How to access elements of array when parameter is double pointer?

First function changes big letter to small. In main I need to have five strings and with function konvertuj I have to go through that array and check for each letter if it's big and convert it to small. The point is that I don't know how to access each character of string in the function. (It's study example so it has to be done with these predefined functions.
char v2m(char z){
char m = z + 0x20;
return m;
}
void konvertuj(char **niz, int n){
for (int i = 0; i < n; i++)
if(*niz[i] > 'A' && *niz[i] < 'Z')
*niz[i] = v2m(*niz[i]);
}
int main(){
char **niz;
niz[0] = "Voda";
niz[1] = "KraISSa";
niz[2] = "somsssR";
niz[3] = "aaaaa";
niz[4] = "WeWeWeW";
for (int i = 0; i < 5; i++)
{
int d = -1;
while(niz[i][++d]);
konvertuj(&niz[i], d);
printf("%s ", niz[i]);
}
}

v2m - no need of the variable m
konvertuj no need to iterate through the same letters all over again. You want to convert 1 letter as you iterate in main. Your condition is wrong as you will ignore 'A' and 'Z'
Pointer to pointer does not have allocated space to accommodate 5 pointers. You need to allocate this space. In your code is it UB.
3.a You assign the pointers to the string literals. Attempt to modify the string literal invokes Undefined Behaviour. In my code, I use compound literals which are modifiable.
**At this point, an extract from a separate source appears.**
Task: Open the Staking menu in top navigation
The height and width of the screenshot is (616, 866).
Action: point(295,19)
3.b use correct type for indexes (size_t).
char v2m(char z){
return z + 0x20;
}
void konvertuj(char *niz, size_t n){
if(niz[n] >= 'A' && niz[n] <= 'Z')
niz[n] = v2m(niz[n]);
}
int main(void){
char **niz = malloc(5 * sizeof((*niz)));
niz[0] = (char[]){"Voda"};
niz[1] = (char[]){"KraISSa"};
niz[2] = (char[]){"somsssR"};
niz[3] = (char[]){"aaaaa"};
niz[4] = (char[]){"WeWeWeW"};
for (size_t i = 0; i < 5; i++)
{
size_t d = 0;
while(niz[i][d])
konvertuj(niz[i], d++);
printf("%s ", niz[i]);
}
}
As I( understand you need to keep the function names types and parameters

Sure, it is possible to write it the way you did, but you have to build things accordingly and you did not.
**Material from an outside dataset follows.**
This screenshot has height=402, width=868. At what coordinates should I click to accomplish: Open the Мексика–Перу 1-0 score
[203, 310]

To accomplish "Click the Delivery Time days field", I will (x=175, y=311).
And there some errors, anyway. I will try to show you some points. Please be patient.
niz[0] = "Voda";
niz[1] = "KraISSa";
niz[2] = "somsssR";
niz[3] = "aaaaa";
niz[4] = "WeWeWeW";
In C in general you can not just assign a value to a string. You use something like
strcpy( niz[0], "ANewValue");
v2m()
Instead of
char v2m(char z){
char m = z + 0x20;
return m;
}
You can just write
char v2m(char z) { return z + 0x20; }
There is no need to declare a char just for holding the return value.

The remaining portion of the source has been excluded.